OAFE: your #1 source for toy reviews
B u y   t h e   t o y s ,   n o t   t h e   h y p e .

what's new?
reviews
articulation
figuretoons
customs
message board
links
blog
FAQ
accessories
main
Twitter Facebook RSS      
search


Mojo

Marvel Legends
by yo go re

A villain has to be scaled for the hero he's facing. The Punisher doesn't fight the Silver Surfer, you know? The Fantastic Four have giant monsters. The Avengers deal with cosmic threats. Spider-Man, meanwhile, stops muggings. It's a proportionate response. The X-Men are a huge team of powerful mutants, so their villains have to be pretty big, as well. Immortals, conquerors, madmen... those are the guys the X-Men fight. And, in one case, a multi-dimensional television mogul who just wants better ratings.

In the alternate dimension from which Mojo hails, television has turned the people into mindless video slaves! Determined that his ratings would forever remain the highest, Mojo turned his super-scientific arsenal against the X-Men - recording the battles that followed for rebroadcast to his enslaved viewership!

Mojo wasn't actually intended to be an X-Men villain - he was just the baddie for Longshot's miniseries, the ruler of a mediacracy where tv is reality and he who books the best shows owns the minds of the populace. Sure, Longshot interacted with other heroes, but no X-Men: he met Spider-Man, She-Hulk and Dr. Strange. Mojo only started worrying about the mutants after a bit of drift. It helped that one of his creators was the editor of the X-Books at the time. Wonder if that makes him part of the Marvel Supervillain Shuffle?

There has been a Mojo figure before, ages ago in the original X-Men line. And he certainly wasn't at the top of anyone's list of expected Legends, but it's nice to get an update. As the ML14 BAF, Mojo comes in seven pieces - four for his scooter and three for his body. He does come apart a bit easier than the previous Build-A-Figures, but he won't fall apart on his own, either. There was some concern about translating an organic shape like Mojo into BAF pieces, but it works out fairly well - the curved bits fit together smartly, and the straight parts just look like mold lines.

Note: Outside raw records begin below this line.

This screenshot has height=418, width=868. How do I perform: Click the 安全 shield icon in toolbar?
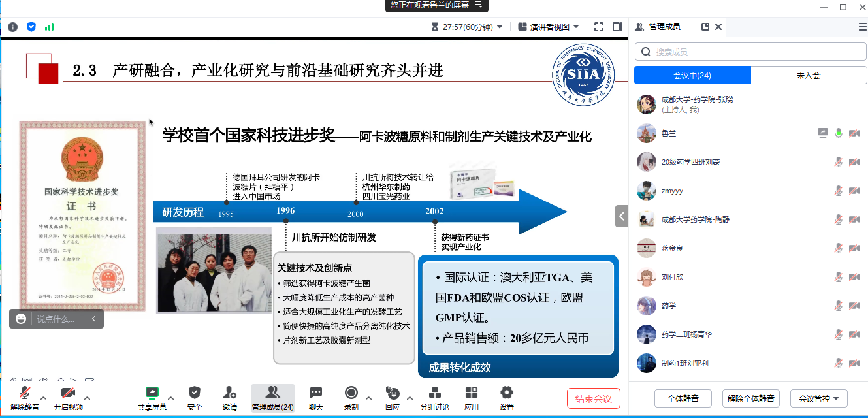[195, 393]
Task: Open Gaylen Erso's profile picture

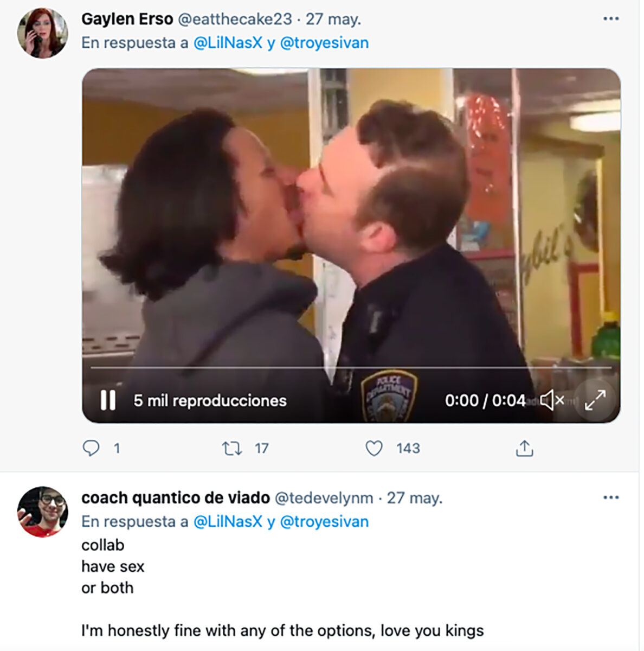Action: (42, 33)
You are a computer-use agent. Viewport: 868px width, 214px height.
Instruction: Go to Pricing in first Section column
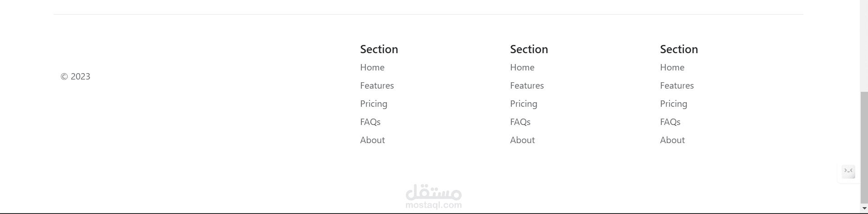tap(374, 104)
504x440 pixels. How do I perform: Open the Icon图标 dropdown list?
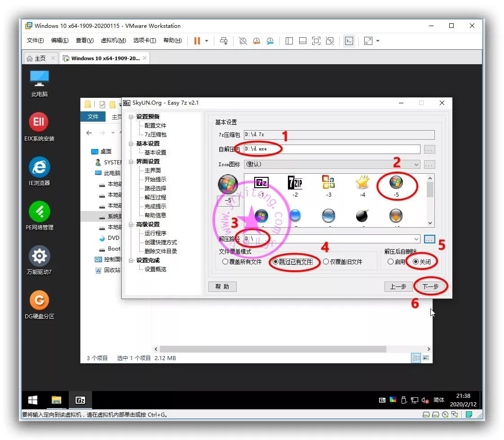click(x=416, y=164)
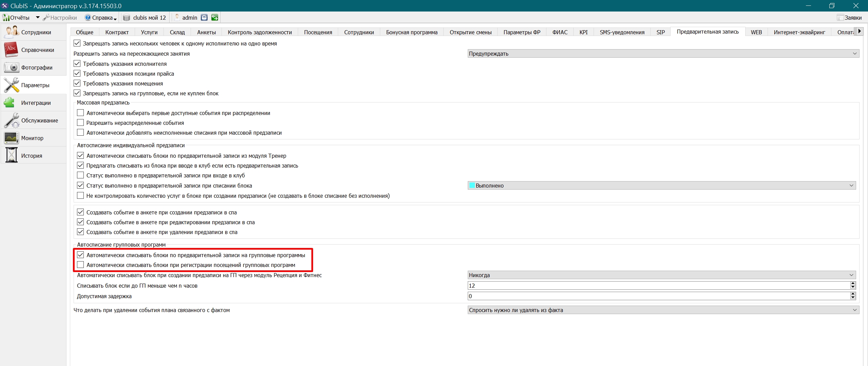Image resolution: width=868 pixels, height=366 pixels.
Task: Open the Спросить нужно ли удалять dropdown
Action: [x=663, y=310]
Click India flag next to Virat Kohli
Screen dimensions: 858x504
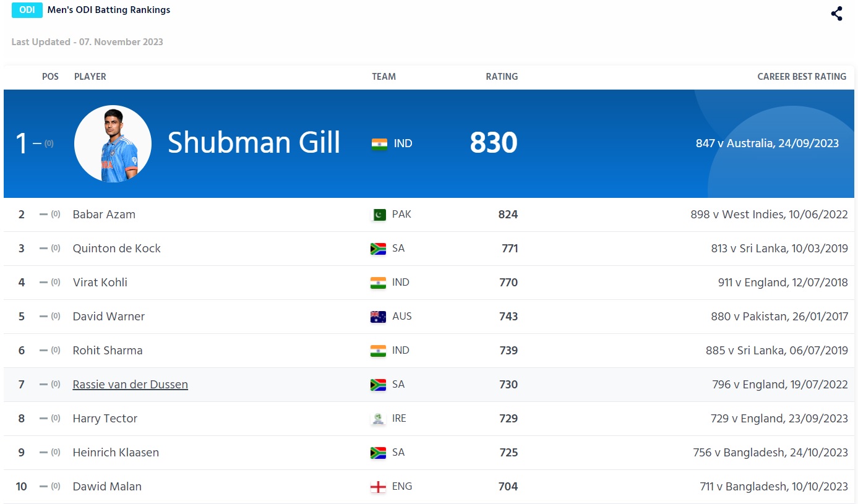[378, 283]
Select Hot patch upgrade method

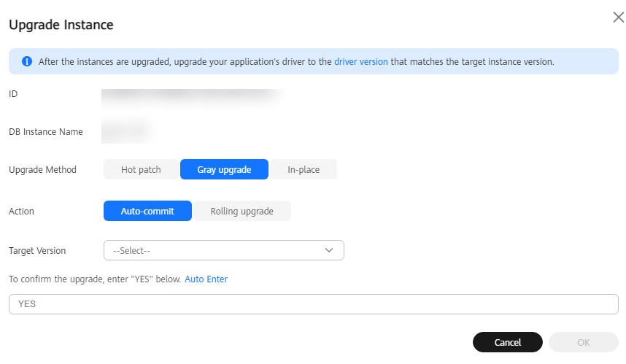point(141,170)
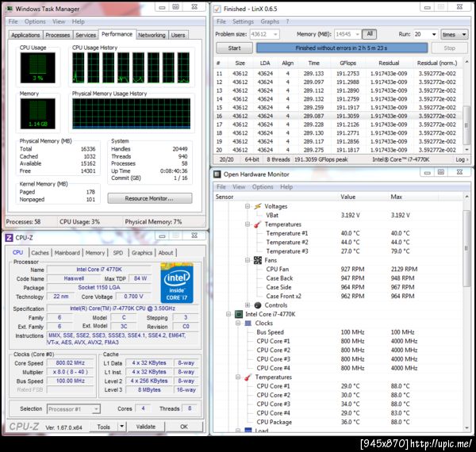Open the Mainboard tab in CPU-Z
Image resolution: width=476 pixels, height=452 pixels.
tap(67, 253)

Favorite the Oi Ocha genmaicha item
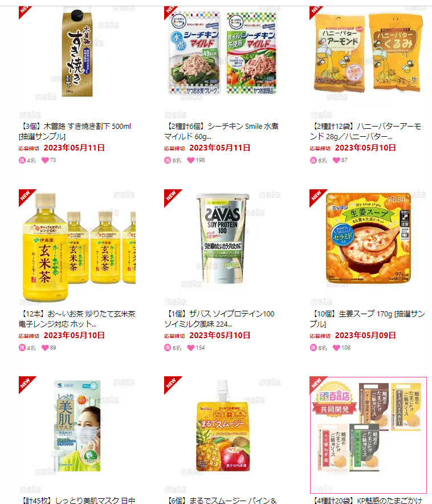pos(45,347)

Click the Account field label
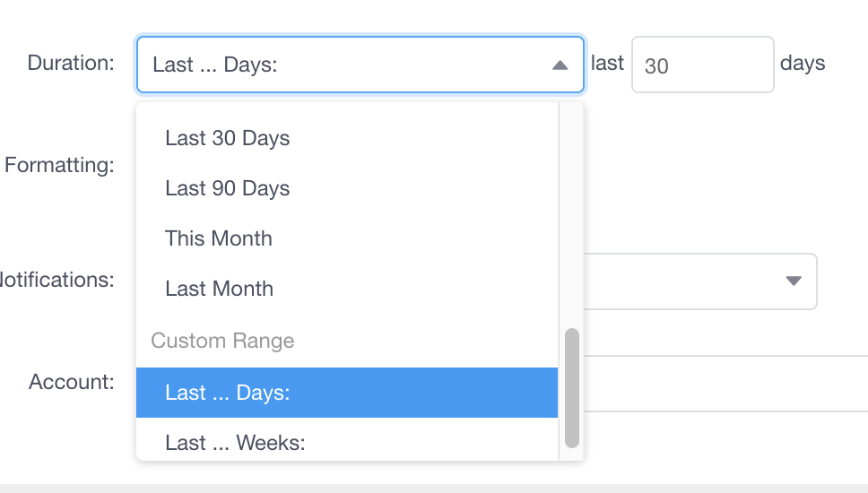(72, 382)
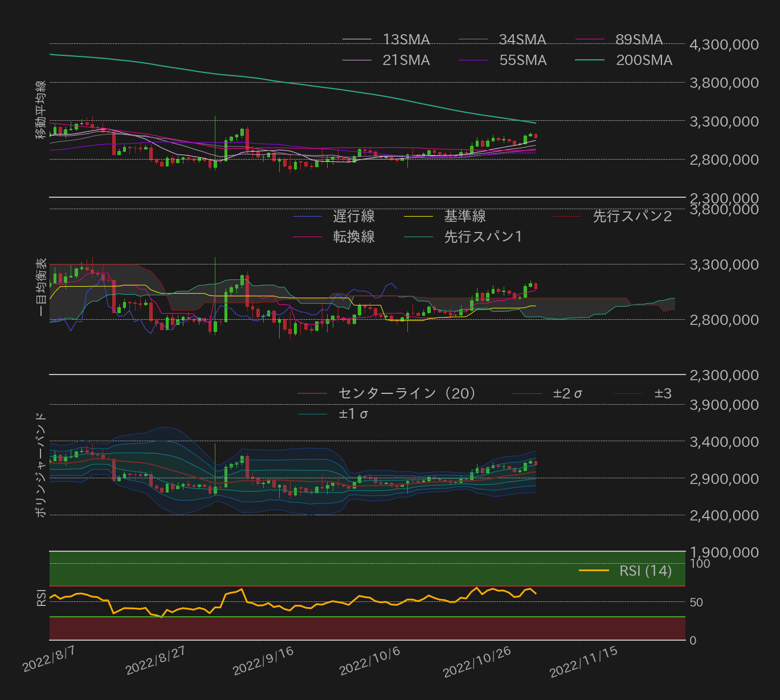Click the yellow RSI (14) line marker
780x700 pixels.
594,571
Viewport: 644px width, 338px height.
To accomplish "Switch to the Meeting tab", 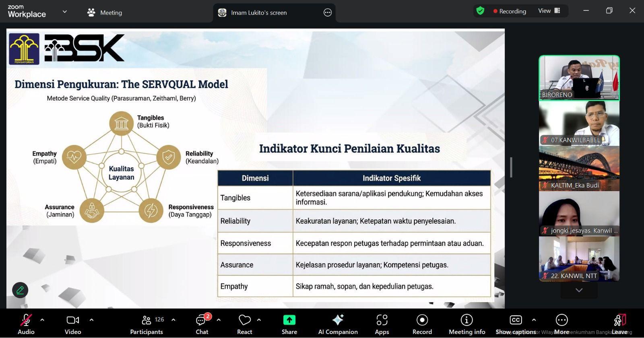I will click(105, 12).
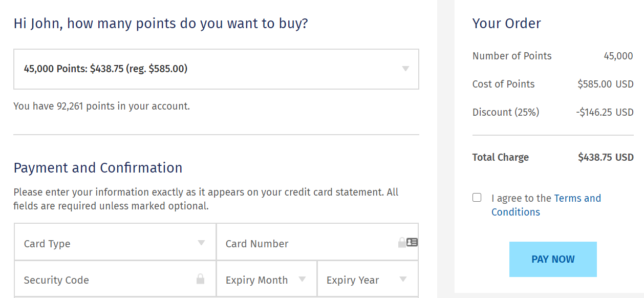Click the lock icon in Security Code field
644x298 pixels.
click(x=200, y=279)
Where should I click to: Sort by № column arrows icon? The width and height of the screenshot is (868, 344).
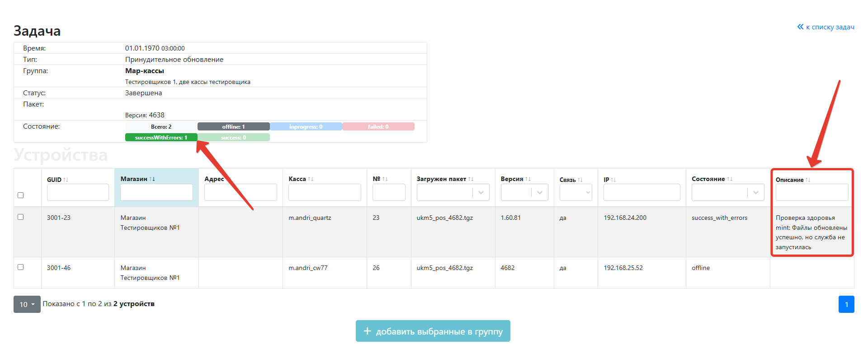[385, 179]
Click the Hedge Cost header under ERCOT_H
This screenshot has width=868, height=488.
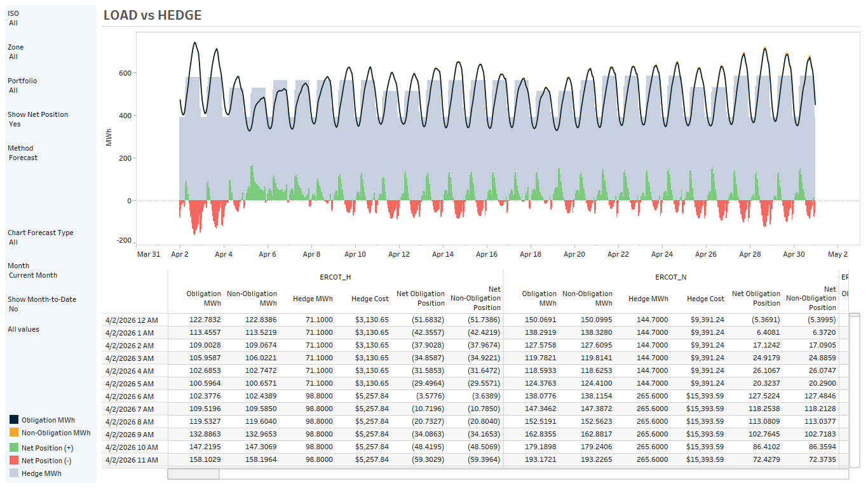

The sculpt is fantastically disturbing. Mojo hails from a race of beings that evolved without spines, floating in primordial swamps this is why most comicbook fans won't take their shirts off until the day a mutant was born - one who could design technology that would raise them above their origins. But not everyone accepted the technology, and the few who didn't became the ruling class: the Spineless Ones. They left the water, but kept the inactivity, so they're still huge tubs of lard. It's not like you can walk anywhere when you have no spine. Mojo's bulbous gut looks like it would jiggle if you poked it - it's already rippling around his manboobs.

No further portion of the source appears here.